Ma se la forma ha un ruolo fondamentale nelle architetture gehriane (pensiamo solo al Museo Guggenheim di Bilbao o il Walt Disney Concert Hall di Los Angeles) non è tanto per inibirne la funzione, quanto per poter attribuire all’architettura nuove dimensioni funzionali: quella narrativa, per esempio. Gli edifici di Gehry, infatti, sembrano raccontarci una storia sulla città e sull’architettura che li ha preceduti, sembrano prendere posizione nel tessuto urbano che li accoglie, comunicando con gli edifici già esistenti.

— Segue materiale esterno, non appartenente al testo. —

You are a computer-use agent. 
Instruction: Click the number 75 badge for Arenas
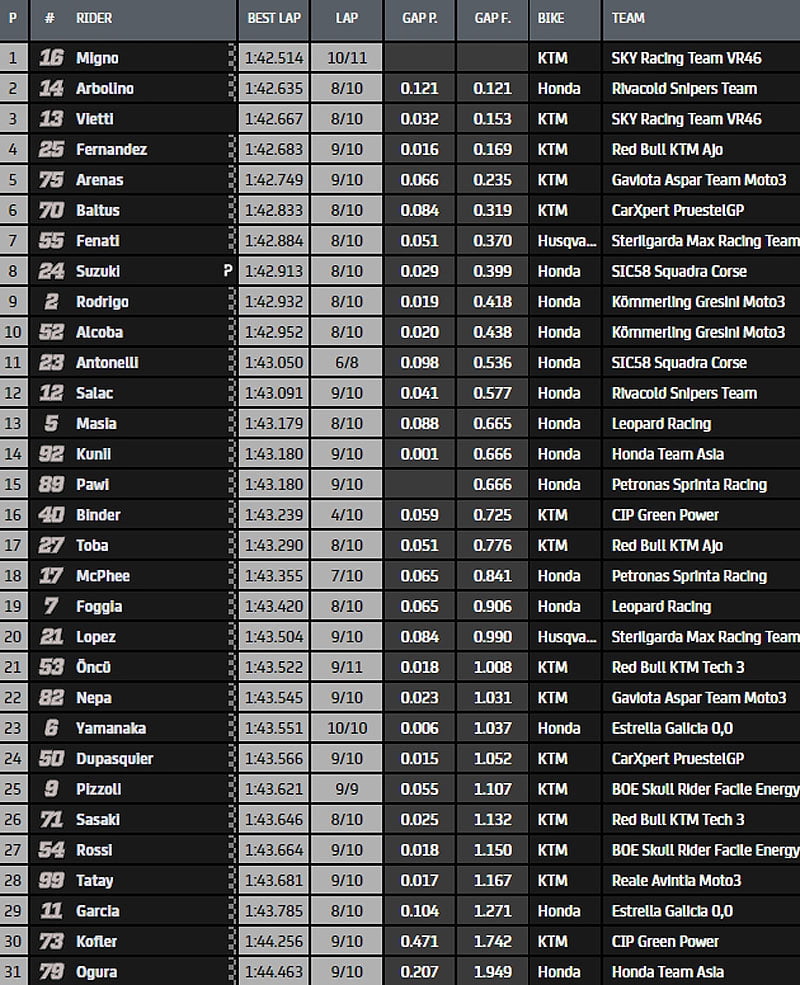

La produzione di spazi interstiziali complessi e la rielaborazione dei principi canone della costruzione (orizzontalità/verticalità, linearità/curvilinearità) diventano la cifra massima della sua espressione architettonica. Le nozioni di facciata e monodimensione vengono meno di fronte alla sempre maggiore flessibilità permessa dalla simulazione digitale, che fusiona struttura dell’edificio e decoro. La compenetrazione di volumi e la loro fluidità produce un’architettura fuori da ogni norma: organica, viva, trasportata dal flusso della vita urbana.
E la retrospettiva apre le sue porte in un momento importante per Gehry e Parigi: il 27 ottobre 2014 è stata inaugurata la Fondation Luis Vuitton, cuore di vetro e volute nascosto nel Bois de Boulogne e destinato a raccogliere la collezione Arnault. L’ultimo lavoro di Gehry, ispirato alla vita della capitale francese e soprattutto ad altre sue importanti istituzioni come il Grand Palais, la cupola di vetro che sovrasta gli Champs Élysées, vuole essere “un edificio che varia ed evolve in funzione dell’ora e della luce, al fine di dare un’impressione di costante ed effimero cambiamento, ad immagine di un mondo in trasformazione continua”.
Per la realizzazione della Fondation Luis Vuitton, Gehry si è lasciato ispirare dal XIX secolo, scegliendo la leggerezza trasparente del vetro e il gusto per le passeggiate punteggiate di scoperte. Dal vetro curvato al millimetro dei 3600 pannelli che compongono le ali della Fondazione all’inedito processo di concezione, ogni tappa della costruzione ha oltrepassato i limiti di una architettura codificata per dare vita ad un edificio unico, un veliero da sogno, espressione e veicolo della cultura artistica contemporanea.